*GOAL OF THE EXERCISE*
How many of the rows below contain the word "Select"? Reply with the number alone.

— Start LISTED RECORDS —

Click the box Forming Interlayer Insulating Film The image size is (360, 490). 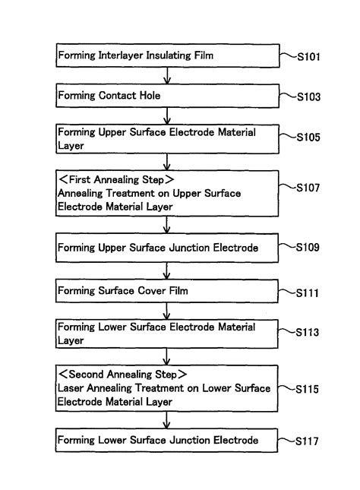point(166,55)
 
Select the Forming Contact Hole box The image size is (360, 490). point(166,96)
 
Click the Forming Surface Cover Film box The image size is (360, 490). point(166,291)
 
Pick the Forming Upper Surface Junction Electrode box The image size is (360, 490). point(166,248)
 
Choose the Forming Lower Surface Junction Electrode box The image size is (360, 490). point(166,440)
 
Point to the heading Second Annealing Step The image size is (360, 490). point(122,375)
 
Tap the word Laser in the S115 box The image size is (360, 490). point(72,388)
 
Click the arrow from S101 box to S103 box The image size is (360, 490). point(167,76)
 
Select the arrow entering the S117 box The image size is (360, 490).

— End LISTED RECORDS —

*CORRECT RESULT*
2